Critics of the U.K. system say care there is rationed — that patients are denied some expensive therapies so that better health care can be provided to the nation as a whole. Critics of the U.S. system say care is rationed here, too — that only those with the very best insurance and those who can afford sky-high out-of-pocket expenses have meaningful access to any and all high-priced therapies, especially at the end of life.
The authors found that with regard to very expensive cancer drugs, both characterizations are largely correct. “The issue is not whether rationing is a good thing or a bad thing,” Faden says. “The issue is what we should do about extraordinarily expensive treatments, some of which do very little to improve how well or how long people live.” At the same time, she adds, “there is no ethically defensible reason why some Americans have access to expensive cancer drugs and some do not.”
“Policy makers and our society now need to do the hard work of developing a reasoned, evidence-based system of using health care resources wisely, and the first step is to engage in an honest and transparent conversation about the values that should guide these decisions, a conversation that is informed by facts, not politics,” she says.
Faden and her colleagues, writing in the December issue of Milbank Quarterly, compared the costs of 11 high-priced cancer drugs. Seven of the medications are free to all British patients, who pay no out-of-pocket costs. The other four are not covered in the National Health Service because policy-makers have determined the costs are not worth the limited benefits they provide. Patients in the U.K. who still want these drugs have to pay all the costs on their own.
By comparison, most patients in the United States who have health insurance have some coverage for all 11 drugs, the question is how much they must pay out of pocket even with insurance. For example, the out-of-pocket costs for people on Medicare range from $1,200 to $24,000, and because many cancer patients on Medicare are on more than one drug, their out of pocket costs are often much higher. Access to expensive cancer drugs for patients with no insurance or very limited insurance may be completely out of reach, with costs exceeding $100,000 annually in some cases.

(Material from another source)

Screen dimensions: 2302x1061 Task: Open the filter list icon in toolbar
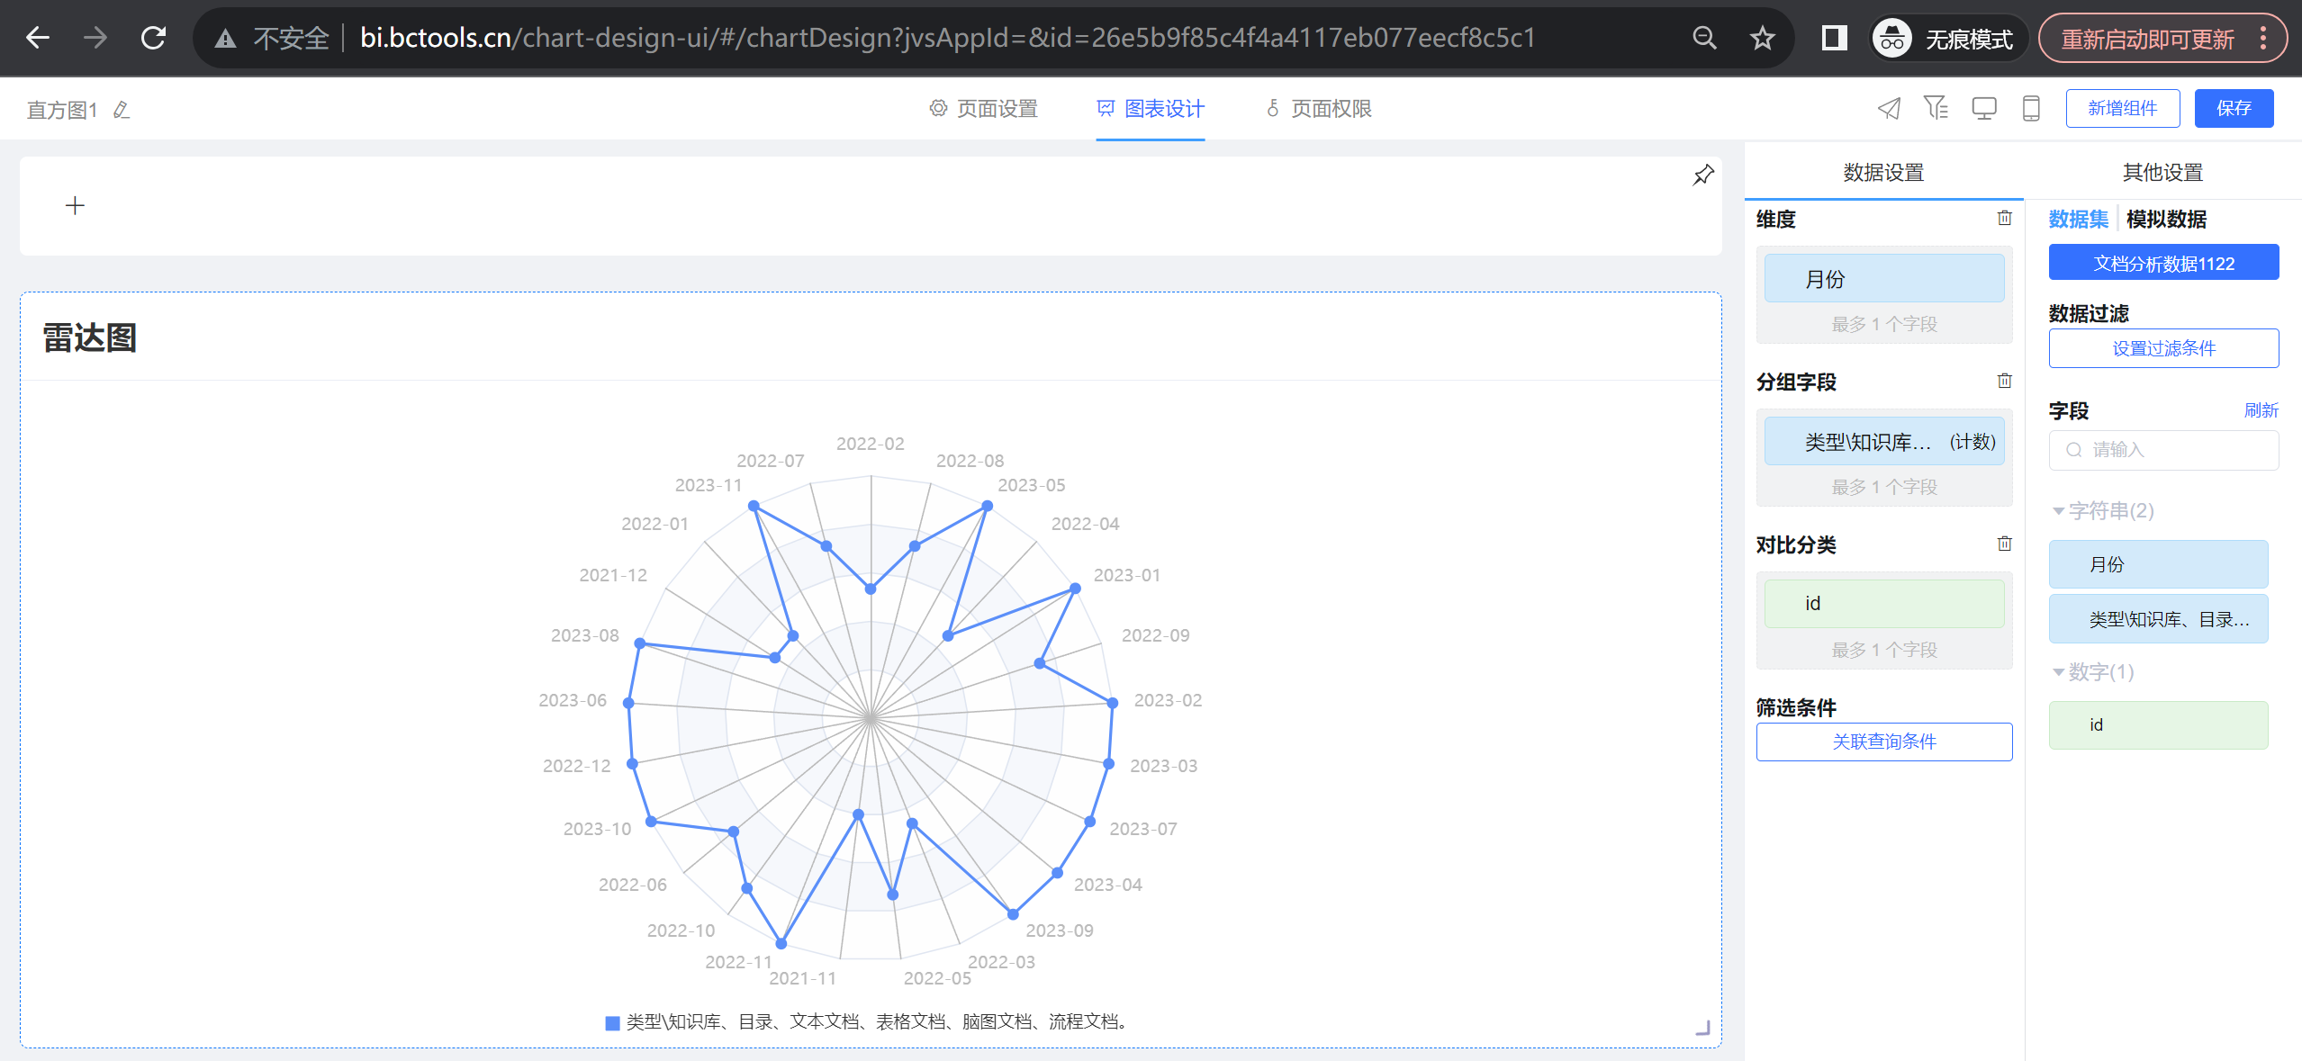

Even more telling, an American cancer patient faces the same financial obstacles regardless of how much benefit the cancer drug provides. For example, drugs like Herceptin, that can mean the difference between life and death for some breast cancer patients, can be no easier for American cancer patients to access than drugs like Avastin, which studies suggest has little or no impact on patient survival.

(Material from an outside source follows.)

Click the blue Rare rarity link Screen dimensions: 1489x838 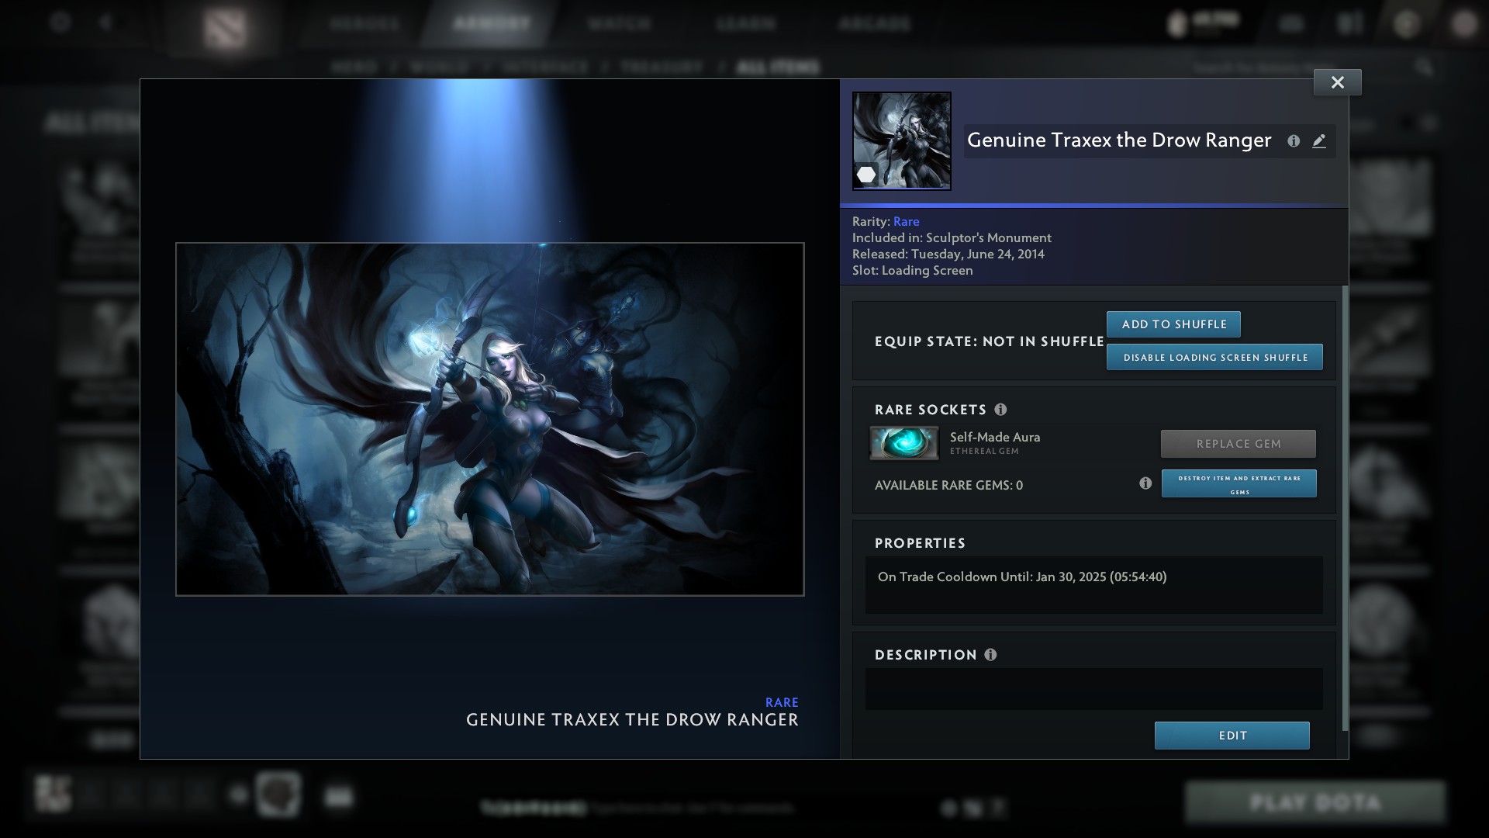coord(906,222)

In comparing the two health care systems, though they wish they had more data to work with, the researchers find that the British system is in many ways fairer than the American system and that it is better structured to deal with difficult decisions about expensive end-of-life cancer drugs.

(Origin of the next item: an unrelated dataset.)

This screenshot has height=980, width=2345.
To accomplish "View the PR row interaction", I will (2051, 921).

Faden says the notion that every patient should have unrestrained access to every drug available, no matter how unlikely the drug is to help and no matter how modest the benefit, is just not feasible. The problem is figuring out access strategies that work best for most people and that respect the range of values that patients facing serious illness and death hold. “Neither system is well equipped to think through the kind of challenges that all systems confront,” she says.
For many people, certain drugs will only extend life for a few weeks or months, and that time can be marked by severe side effects from the drugs themselves, Faden notes. Still, choosing which path to pursue at the end of life is an agonizing decision.
“We’re managing health care costs by not allowing some people to be treated at all or forcing them to face financial ruin by getting treatment,” she says. “Who has an extra $100,000? That’s why people sell their homes. That’s why people’s kids don’t go to college. There’s probably no more anguishing kind of decision than what a patient and her family face at the end of life.”
The research was funded in part by the Stavros Niarchos Foundation Grant in support of the Bioethics Rapid Response Initiative.
Other authors on the paper are Hugh R. Waters and Jonathon P. Leider of Johns Hopkins; Kalipso Chalkidou of the National Institute for Health and Clinical Excellence in London; and John Appleby, a health economist in London.